The investigators analyzed Medicaid claims data for a total of 212,259 patients aged 18 to 62 years in New York City, including an "index visit" to the ED in 2007 and claims data for 3 years prior and 3 years after that visit. They found that ED use contributed to just 2.1% of overall Medicaid spending. Even the "ultra-high" ED users, with 15 or more visits per year, contributed just 4.6% to total costs, Dr. Raven reported.

Half of all ED users (50.4%) had 1 or more chronic illnesses, with rates increasing from 45.5% for patients with just 1 ED visit to 84.5% for the ultra-high users, meaning that the more they used the ED, the more likely they were to have a chronic illness. Overall burden of disease, as measured by the Charlson Comorbidity Index, also increased with ED use, from 1.15 for patients with a single visit to 3.20 for ultra-high users.

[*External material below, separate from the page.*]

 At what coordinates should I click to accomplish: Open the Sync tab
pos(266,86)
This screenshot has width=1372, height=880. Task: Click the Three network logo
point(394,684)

Rates of mental health and substance abuse were also high, at 23% and 35.1%, respectively, among ED users. However, substance abuse and mental health as reasons for the ED visit comprised just 5.2% and 4.9%, respectively.

The number of primary care visits the patient had made in both the index year and the year prior to the index ED visit increased with the number of ED visits, from 3.80 in the year prior and 3.89 in the index year for those with just one ED visit in 2007 to 6.72 and 7.45 primary care visits, respectively, for the ultra-high ED users.

The number of ED visits also predicted the number of nonobstetric inpatient admissions, from 0.24 for those with just 1 ED visit in the previous or index year, to 5.39 hospital admissions in the prior year and 7.34 in the index year for the ultra-high ED users. This suggests, Dr. Raven noted, that inpatient costs rather than the ED costs are responsible for the bulk of the overall encounter costs for Medicaid patients.

She acknowledged that these data are limited by factors that aren't captured in administrative data, such as housing situation, social support, and the quality of the primary care received.

Nonetheless, she said that the data clearly demonstrate that "ED use is not a major Medicaid cost driver, and frequent ED users often suffer from a substantial burden of illness that can require emergency care. The primary care delivery system must find ways to be more responsive to these patients, and the narrow focus on ED use seems misguided."

Better Coordination Seen as Solution

Dr. Tefera told Medscape Medical News that patients with restrictive insurance plans will often come to the ED because their plans don't cover care at nearby health clinics, or require hefty co-pays. “I feel primary care physicians are doing their best to provide access, but are limited by the number of hours in a day and the coverage their patients have…It's not that they don't want to see the patient in their office, but the patient gets told that their Medicaid type isn't accepted. Instead of [traveling far] to another clinic where it is accepted, they'll go to the ED."

He predicted that the recent "medical home" concept, promoted in the ACA as "Accountable Care Organizations" that care for populations will help alleviate the access problem over time. Such integrated systems are envisioned to incorporate ED visits, clinic referrals, follow-up and medical record harmonization all under one roof.

"I think this is the direction we're going, but it will happen over years. It won't happen in the next 6 months, but in the next decade hopefully. I think there will be incremental change and improvement,” Dr. Tefera said.

"I think ACAs are certainly going to be part of the solution, but integration, coordination, improving the medical record, and sharing information will all contribute. But this will not be a quick fix. It will be an ongoing effort over the next decade.... But it's great that we're starting."

Dr. Raven and Dr. Tefera have disclosed no relevant financial relationships.